Can you count on Social Security and Medicare?

Every year, the Social Security Board of Trustees reports to Congress on the fiscal health of the Social Security program.  Not surprisingly, high unemployment and a wave of retiring baby boomers have put a heavy strain on the program.  Benefits being paid already exceed tax revenues collected and in their 2011 report, the board estimated that the program will only be able to pay promised benefits through 2036 (one year earlier than previously estimated).  At that point the Social Security trust fund will be exhausted and revenue from workers will only be able to pay about 75 percent of promised benefits.

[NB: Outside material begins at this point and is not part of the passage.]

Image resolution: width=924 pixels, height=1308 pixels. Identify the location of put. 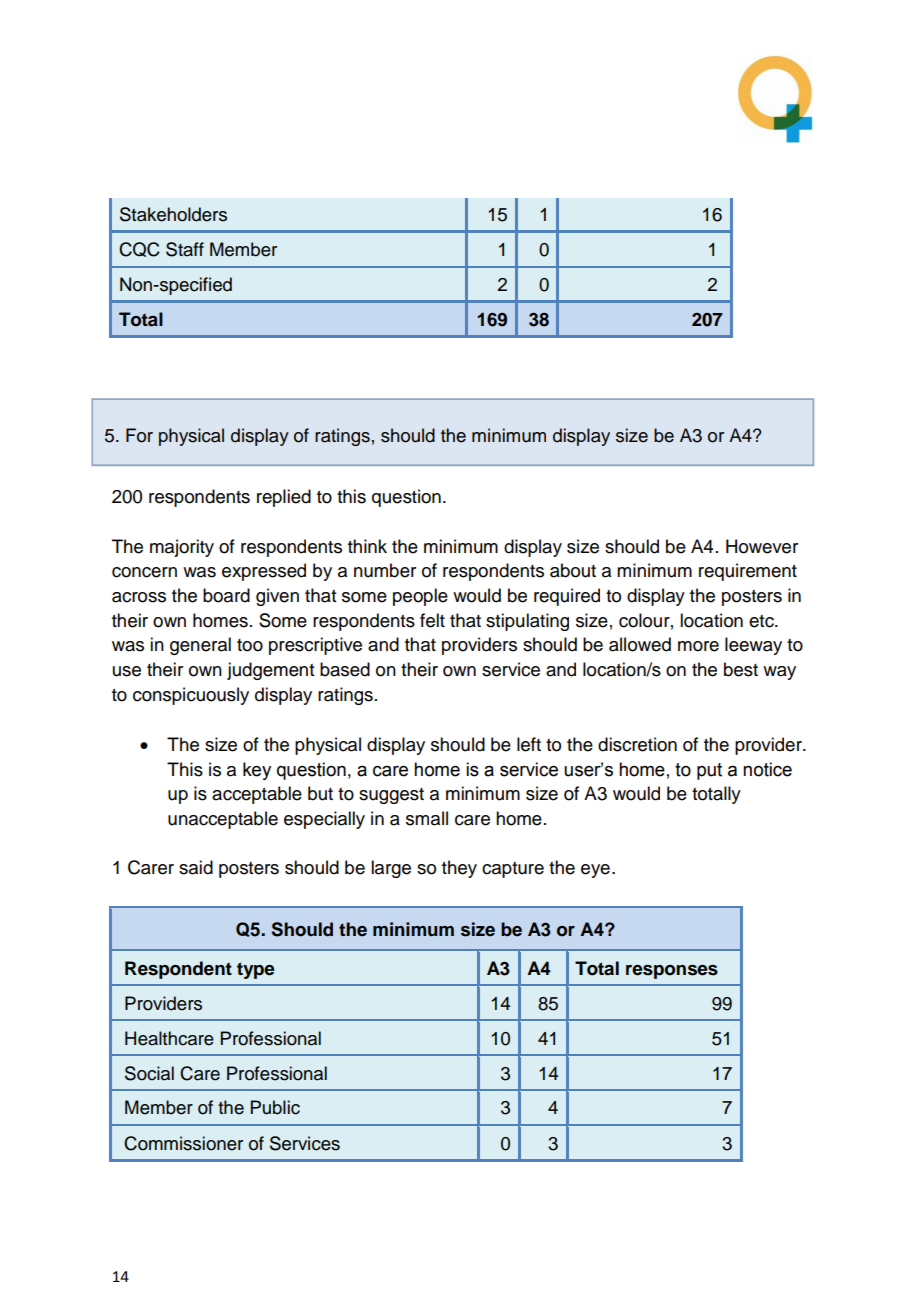
(709, 771).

As grim as that sounds, the problems with Medicare are worse.   Thanks to higher health care costs and lower payroll taxes, the Medicare Board of Trustees now expects the Medicare trust fund to run dry in 2024 (five years earlier than previously thought).  The difference between promised benefits and estimated funds available is roughly $37 trillion.

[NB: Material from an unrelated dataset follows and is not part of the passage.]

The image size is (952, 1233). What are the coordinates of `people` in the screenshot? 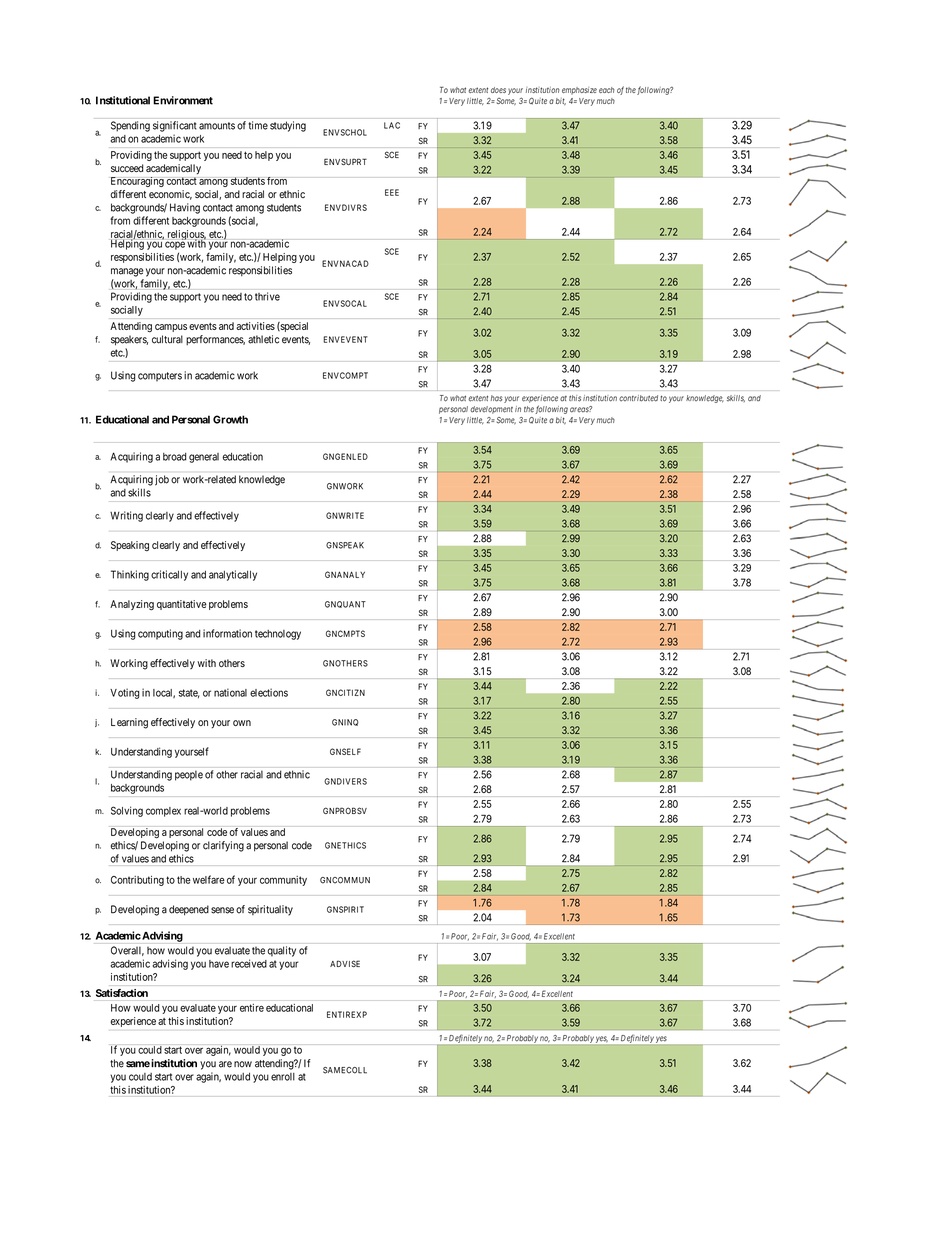 It's located at (189, 775).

What does this mean for you?

In all likelihood, your taxes will be going up and your benefits will be going down.  Those close to (or in) retirement, will see fewer changes than those with a decade or more to go, but in my opinion, no one will be immune.  The problems are just too big.  If you’re in your sixties you will probably receive most of what was promised to you.  If you’re in your forties, you won’t be so lucky.  Plan accordingly.